→ **WORK TO BE COMPLETED**
Would you please copy each line below that includes the string "computer"?

[Pixel coordinate grounding data]
────────────────────────────────────────

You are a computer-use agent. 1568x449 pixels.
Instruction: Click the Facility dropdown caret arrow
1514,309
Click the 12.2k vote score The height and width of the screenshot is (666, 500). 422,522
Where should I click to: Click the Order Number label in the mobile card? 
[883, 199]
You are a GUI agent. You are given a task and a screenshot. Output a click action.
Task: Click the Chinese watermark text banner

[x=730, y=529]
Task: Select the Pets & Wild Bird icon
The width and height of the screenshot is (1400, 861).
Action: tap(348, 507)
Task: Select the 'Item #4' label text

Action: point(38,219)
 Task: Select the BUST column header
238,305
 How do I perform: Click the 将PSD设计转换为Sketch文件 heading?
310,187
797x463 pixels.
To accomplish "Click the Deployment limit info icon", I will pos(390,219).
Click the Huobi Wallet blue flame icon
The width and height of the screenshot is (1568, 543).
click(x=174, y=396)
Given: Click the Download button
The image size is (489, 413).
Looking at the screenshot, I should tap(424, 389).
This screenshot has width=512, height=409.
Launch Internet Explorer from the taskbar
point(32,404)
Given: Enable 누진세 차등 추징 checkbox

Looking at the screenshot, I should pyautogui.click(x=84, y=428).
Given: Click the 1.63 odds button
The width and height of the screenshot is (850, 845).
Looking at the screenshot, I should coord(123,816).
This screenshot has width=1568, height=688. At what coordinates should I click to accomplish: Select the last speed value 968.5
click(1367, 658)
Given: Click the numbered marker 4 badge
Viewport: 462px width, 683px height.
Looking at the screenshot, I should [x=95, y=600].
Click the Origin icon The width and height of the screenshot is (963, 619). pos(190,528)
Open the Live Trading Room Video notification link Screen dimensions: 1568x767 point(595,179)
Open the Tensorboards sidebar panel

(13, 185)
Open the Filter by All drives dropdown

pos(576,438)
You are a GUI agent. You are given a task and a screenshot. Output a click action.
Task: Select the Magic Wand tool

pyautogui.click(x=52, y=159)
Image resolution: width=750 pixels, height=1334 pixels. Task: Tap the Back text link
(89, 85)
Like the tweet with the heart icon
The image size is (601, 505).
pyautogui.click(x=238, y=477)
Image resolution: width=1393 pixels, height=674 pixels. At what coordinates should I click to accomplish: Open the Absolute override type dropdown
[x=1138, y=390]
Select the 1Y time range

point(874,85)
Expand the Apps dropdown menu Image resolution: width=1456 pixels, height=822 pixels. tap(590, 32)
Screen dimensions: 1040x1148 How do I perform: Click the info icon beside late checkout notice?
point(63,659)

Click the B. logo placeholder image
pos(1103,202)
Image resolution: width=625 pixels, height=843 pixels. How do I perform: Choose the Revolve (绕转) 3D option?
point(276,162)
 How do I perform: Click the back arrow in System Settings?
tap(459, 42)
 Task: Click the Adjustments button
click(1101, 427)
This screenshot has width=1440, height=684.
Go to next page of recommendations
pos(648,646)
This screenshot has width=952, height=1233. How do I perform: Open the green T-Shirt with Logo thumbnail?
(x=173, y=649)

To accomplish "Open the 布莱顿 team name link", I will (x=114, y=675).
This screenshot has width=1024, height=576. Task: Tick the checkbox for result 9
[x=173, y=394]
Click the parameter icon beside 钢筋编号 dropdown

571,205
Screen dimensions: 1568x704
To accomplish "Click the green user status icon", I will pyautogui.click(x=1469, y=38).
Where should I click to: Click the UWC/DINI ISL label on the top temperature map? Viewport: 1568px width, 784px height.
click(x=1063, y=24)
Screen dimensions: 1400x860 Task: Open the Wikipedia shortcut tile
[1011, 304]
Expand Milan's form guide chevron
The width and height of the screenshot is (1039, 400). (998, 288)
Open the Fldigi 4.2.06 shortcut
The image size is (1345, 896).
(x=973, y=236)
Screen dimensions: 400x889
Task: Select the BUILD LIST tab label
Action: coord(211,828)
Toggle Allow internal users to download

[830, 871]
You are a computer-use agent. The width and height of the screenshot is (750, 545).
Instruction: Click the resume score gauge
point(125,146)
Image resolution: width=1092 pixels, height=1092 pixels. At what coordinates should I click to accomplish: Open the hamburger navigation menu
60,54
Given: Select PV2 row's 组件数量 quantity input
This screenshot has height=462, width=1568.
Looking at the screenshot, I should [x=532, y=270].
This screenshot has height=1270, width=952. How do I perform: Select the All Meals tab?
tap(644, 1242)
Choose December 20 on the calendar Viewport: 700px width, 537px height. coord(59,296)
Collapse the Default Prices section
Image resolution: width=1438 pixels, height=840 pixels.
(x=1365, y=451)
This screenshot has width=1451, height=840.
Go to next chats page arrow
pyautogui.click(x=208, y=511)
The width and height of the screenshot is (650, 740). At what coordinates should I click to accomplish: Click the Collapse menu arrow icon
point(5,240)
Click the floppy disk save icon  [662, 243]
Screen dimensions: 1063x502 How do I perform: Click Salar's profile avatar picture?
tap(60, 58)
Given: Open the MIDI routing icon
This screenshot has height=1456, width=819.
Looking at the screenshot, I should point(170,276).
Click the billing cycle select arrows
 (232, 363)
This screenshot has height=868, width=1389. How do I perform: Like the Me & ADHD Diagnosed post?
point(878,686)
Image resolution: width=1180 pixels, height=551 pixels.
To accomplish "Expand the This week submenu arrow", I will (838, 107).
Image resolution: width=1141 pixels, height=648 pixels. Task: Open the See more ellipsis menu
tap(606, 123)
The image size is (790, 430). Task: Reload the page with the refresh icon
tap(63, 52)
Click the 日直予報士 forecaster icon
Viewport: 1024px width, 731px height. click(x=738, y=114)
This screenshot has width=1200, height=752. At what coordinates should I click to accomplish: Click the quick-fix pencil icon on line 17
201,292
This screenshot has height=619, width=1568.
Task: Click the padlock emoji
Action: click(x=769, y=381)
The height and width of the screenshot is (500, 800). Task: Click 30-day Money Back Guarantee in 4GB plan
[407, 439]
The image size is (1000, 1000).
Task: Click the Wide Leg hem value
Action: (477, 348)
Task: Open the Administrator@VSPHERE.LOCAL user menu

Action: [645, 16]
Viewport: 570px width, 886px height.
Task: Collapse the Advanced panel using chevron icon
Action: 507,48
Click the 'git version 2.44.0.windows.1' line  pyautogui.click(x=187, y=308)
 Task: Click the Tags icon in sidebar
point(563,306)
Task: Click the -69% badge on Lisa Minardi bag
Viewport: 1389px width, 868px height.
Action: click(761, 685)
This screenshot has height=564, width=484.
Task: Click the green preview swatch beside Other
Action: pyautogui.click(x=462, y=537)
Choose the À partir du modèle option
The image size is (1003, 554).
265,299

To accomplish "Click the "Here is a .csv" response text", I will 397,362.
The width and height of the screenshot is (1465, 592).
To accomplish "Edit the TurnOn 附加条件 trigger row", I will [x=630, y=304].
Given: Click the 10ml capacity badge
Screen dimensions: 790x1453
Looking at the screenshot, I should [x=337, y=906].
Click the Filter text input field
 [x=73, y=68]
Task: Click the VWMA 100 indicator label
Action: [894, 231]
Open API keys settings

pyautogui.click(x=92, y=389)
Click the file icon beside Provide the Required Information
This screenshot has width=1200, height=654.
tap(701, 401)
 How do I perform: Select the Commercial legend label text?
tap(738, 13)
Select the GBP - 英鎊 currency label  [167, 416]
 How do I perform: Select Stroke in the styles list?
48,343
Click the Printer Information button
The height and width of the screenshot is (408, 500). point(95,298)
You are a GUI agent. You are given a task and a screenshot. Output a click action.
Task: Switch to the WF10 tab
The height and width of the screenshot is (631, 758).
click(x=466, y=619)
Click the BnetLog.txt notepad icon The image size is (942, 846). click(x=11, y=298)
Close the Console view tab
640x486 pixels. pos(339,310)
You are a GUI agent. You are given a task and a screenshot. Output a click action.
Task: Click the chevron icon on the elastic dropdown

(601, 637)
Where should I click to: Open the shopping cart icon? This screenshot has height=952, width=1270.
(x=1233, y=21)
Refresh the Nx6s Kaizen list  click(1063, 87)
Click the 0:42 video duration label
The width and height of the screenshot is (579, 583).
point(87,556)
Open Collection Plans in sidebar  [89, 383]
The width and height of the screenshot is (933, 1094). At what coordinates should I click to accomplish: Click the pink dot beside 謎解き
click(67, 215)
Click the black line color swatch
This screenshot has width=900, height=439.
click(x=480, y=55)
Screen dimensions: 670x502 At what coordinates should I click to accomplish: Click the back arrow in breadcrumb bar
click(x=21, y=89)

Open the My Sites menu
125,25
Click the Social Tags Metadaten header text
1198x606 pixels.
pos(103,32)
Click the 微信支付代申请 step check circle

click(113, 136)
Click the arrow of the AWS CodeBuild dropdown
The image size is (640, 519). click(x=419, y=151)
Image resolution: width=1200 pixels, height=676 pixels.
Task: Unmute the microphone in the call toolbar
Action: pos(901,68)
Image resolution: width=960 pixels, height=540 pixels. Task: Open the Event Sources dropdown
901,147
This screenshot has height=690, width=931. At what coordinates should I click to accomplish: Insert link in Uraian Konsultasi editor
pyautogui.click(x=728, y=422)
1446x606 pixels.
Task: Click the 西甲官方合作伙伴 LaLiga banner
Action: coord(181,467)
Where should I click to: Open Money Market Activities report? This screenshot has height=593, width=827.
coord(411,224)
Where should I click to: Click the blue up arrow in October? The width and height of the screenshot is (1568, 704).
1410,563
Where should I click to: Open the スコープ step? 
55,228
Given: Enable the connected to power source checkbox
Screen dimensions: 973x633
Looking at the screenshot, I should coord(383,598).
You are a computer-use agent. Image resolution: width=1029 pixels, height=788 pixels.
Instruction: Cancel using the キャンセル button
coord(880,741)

────────────────────────────────────────

→ **RESPONSE BOX**
You are a computer-use agent. 1568x449 pixels.
You are a computer-use agent. The width and height of the screenshot is (750, 545).
You are a computer-use agent. Image resolution: width=1029 pixels, height=788 pixels.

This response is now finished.